As of 2017 the titles are held by the fifth Earl's eldest son, the sixth Earl, who succeeded in 1977. He does not use his titles and did not use his courtesy title of Viscount Newry and Mourne which he was entitled to from 1969 to 1977, and is known as Sir Richard Needham. He is a former Conservative government minister.

The Needham estate, known as Mourne Park, is near Kilkeel in County Down in Northern Ireland but the title and estate were separated when the fifth Earl inherited the title but opted to live in England. The Needham estate or Mourne Park is now owned by the Anley family, descendants of the 4th Earl of Kilmorey. The house was badly damaged by fire on 18 May 2013.
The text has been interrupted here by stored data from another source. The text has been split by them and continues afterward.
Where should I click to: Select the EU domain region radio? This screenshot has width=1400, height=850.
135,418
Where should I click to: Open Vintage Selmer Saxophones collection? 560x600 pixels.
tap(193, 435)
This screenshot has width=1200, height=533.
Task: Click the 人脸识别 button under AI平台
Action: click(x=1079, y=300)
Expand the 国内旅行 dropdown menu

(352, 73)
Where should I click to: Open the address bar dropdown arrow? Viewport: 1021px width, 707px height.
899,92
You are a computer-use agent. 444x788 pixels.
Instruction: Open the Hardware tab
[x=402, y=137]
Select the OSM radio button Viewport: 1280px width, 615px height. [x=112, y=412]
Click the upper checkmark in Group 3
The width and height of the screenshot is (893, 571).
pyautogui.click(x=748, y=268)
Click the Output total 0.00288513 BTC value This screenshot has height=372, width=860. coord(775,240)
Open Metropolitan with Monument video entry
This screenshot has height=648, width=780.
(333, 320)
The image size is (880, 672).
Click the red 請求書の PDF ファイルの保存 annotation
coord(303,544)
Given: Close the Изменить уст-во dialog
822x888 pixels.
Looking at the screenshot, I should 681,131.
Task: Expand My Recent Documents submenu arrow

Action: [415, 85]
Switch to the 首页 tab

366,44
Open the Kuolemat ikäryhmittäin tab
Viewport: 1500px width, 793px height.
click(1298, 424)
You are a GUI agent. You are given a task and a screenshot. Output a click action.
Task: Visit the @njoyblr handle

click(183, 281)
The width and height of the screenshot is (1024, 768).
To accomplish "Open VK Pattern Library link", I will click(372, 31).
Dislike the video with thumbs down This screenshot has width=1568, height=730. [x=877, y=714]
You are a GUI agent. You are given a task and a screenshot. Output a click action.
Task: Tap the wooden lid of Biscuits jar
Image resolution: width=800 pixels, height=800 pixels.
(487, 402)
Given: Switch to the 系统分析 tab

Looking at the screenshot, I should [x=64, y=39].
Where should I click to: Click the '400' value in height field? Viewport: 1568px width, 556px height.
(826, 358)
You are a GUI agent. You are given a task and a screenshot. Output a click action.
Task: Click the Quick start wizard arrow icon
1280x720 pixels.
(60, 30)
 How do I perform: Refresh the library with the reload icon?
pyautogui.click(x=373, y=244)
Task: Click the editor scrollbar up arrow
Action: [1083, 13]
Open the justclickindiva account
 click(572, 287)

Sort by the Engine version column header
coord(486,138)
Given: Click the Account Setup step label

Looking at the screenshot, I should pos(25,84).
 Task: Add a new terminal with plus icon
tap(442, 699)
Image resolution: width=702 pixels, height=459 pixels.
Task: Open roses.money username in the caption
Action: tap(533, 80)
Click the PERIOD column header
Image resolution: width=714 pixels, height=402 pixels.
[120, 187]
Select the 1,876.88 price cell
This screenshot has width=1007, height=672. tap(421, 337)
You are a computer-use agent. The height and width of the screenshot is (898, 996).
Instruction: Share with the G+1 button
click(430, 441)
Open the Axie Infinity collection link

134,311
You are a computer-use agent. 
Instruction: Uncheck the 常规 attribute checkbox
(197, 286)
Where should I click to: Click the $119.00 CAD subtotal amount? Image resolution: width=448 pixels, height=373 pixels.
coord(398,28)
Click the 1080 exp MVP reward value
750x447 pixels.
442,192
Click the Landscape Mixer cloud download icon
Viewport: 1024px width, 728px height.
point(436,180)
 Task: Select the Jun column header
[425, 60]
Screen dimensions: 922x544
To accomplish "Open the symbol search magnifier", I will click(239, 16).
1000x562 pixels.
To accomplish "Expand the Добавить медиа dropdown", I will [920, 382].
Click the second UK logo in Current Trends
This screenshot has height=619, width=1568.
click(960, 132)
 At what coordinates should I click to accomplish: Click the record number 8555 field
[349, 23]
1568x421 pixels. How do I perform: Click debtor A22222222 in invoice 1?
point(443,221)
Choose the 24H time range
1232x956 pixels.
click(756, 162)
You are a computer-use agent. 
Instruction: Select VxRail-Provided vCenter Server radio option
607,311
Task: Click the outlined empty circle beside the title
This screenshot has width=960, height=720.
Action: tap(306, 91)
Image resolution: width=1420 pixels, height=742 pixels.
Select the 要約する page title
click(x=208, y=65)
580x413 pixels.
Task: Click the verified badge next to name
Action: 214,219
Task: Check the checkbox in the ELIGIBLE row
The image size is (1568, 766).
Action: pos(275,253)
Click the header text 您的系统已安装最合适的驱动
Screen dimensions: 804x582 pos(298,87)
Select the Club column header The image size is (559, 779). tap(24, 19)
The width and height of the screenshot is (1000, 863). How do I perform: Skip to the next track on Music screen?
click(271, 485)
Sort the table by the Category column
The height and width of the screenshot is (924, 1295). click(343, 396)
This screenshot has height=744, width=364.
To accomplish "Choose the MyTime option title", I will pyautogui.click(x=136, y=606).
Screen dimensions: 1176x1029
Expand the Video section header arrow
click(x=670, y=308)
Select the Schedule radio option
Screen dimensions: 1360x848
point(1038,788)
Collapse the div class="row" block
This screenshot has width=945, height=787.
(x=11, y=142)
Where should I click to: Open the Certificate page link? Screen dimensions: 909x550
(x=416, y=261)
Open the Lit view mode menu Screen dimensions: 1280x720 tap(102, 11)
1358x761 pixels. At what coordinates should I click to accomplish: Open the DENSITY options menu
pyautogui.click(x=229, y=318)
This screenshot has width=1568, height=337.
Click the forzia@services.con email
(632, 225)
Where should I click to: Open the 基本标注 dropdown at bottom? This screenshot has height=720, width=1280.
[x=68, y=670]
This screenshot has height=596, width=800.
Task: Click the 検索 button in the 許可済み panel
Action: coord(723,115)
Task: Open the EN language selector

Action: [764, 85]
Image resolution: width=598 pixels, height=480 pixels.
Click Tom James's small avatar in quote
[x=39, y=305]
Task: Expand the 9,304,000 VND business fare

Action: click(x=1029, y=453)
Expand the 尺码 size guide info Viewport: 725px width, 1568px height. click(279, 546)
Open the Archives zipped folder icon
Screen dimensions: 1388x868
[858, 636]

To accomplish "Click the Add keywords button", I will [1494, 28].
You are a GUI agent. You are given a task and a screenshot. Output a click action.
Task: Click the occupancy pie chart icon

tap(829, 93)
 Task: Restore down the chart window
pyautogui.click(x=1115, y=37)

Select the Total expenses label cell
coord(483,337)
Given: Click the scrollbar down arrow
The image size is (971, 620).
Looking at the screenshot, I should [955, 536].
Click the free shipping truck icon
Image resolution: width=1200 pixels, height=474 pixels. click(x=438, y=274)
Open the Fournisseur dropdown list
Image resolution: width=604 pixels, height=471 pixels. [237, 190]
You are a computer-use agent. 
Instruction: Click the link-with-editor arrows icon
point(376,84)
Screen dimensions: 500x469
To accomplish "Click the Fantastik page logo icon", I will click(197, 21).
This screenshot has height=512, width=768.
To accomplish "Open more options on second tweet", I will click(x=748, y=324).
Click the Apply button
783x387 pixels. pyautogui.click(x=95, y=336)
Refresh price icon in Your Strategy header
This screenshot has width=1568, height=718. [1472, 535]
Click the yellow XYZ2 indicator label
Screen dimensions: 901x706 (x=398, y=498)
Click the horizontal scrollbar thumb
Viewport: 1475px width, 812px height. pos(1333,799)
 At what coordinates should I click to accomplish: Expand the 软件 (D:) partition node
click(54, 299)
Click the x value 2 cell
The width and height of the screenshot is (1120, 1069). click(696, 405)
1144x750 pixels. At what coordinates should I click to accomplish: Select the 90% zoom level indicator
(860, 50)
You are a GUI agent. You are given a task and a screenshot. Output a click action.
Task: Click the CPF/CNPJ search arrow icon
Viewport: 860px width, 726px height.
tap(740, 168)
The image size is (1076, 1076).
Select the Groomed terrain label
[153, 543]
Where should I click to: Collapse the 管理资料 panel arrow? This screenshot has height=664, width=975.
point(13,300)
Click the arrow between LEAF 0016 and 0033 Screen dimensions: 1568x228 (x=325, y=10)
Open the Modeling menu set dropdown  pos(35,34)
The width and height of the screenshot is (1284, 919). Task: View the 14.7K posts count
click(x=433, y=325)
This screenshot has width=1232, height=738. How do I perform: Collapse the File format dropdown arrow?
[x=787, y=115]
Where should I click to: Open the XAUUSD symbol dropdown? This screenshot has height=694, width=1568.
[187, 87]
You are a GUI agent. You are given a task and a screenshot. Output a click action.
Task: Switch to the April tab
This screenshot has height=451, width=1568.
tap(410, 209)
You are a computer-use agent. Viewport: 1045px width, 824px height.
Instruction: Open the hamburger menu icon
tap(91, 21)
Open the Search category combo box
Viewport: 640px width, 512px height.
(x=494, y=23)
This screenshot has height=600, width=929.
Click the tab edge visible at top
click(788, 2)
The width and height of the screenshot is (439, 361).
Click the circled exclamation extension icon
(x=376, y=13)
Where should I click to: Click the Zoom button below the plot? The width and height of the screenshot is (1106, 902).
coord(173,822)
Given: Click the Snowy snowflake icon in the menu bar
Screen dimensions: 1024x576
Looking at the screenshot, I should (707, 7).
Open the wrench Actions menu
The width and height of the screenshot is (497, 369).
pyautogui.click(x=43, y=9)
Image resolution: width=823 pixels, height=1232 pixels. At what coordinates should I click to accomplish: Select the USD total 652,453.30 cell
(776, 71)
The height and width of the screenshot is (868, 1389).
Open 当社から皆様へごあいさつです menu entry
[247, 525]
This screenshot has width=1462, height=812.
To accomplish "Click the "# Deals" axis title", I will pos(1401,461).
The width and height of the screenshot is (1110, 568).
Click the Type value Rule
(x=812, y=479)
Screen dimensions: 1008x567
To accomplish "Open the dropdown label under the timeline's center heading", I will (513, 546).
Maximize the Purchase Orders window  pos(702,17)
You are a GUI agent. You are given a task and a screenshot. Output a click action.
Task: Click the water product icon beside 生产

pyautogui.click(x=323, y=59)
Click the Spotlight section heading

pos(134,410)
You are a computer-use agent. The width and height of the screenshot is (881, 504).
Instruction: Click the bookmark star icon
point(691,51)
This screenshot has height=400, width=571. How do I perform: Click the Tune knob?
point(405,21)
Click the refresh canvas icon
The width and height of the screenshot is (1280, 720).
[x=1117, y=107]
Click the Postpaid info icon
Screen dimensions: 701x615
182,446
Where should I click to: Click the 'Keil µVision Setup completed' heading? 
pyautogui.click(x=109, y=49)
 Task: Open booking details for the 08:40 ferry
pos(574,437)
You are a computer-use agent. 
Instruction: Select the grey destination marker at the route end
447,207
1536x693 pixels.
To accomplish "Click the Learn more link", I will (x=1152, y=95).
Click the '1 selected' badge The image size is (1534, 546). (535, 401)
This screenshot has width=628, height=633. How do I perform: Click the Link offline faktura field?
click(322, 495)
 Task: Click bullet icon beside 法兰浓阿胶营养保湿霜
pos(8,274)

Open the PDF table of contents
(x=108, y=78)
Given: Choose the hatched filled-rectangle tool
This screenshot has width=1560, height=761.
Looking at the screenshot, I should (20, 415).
==Viscounts Kilmorey (1625)==
- Robert Needham, 1st Viscount Kilmorey (died 1631)
- Robert Needham, 2nd Viscount Kilmorey (died 1653) son
- Robert Needham, 3rd Viscount Kilmorey (died 1657) son
- Charles Needham, 4th Viscount Kilmorey (died 1660) half-brother
- Robert Needham, 5th Viscount Kilmorey (1655–1668) son
- Thomas Needham, 6th Viscount Kilmorey (c. 1659–1687) brother
- Robert Needham, 7th Viscount Kilmorey (1683–1710) son
- Robert Needham, 8th Viscount Kilmorey (1702–1717) son
- Thomas Needham, 9th Viscount Kilmorey (1703–1768) brother
- John Needham, 10th Viscount Kilmorey (1710–1791) brother
- Robert Needham, 11th Viscount Kilmorey (1746–1818) son
- Francis Needham, 12th Viscount Kilmorey (1748–1832) (created Earl of Kilmorey in 1822) brother

==Earls of Kilmorey (1822)==
- Francis Needham, 1st Earl of Kilmorey (1748–1832)
- Francis Jack Needham, 2nd Earl of Kilmorey (1787–1880)
- Francis Charles Needham, 3rd Earl of Kilmorey (1842–1915)
- Francis Charles Adelbert Henry Needham, 4th Earl of Kilmorey (1883–1961)
- Francis Jack Richard Patrick Needham, 5th Earl of Kilmorey (1915–1977)
- Richard Francis Needham, 6th Earl of Kilmorey (born 1942)

The heir apparent is the present holder's son Robert Francis John Needham, Viscount Newry and Mourne (born 1966).

The heir apparent's heir apparent is his son Hon. Thomas Francis Michael Needham (born 1998).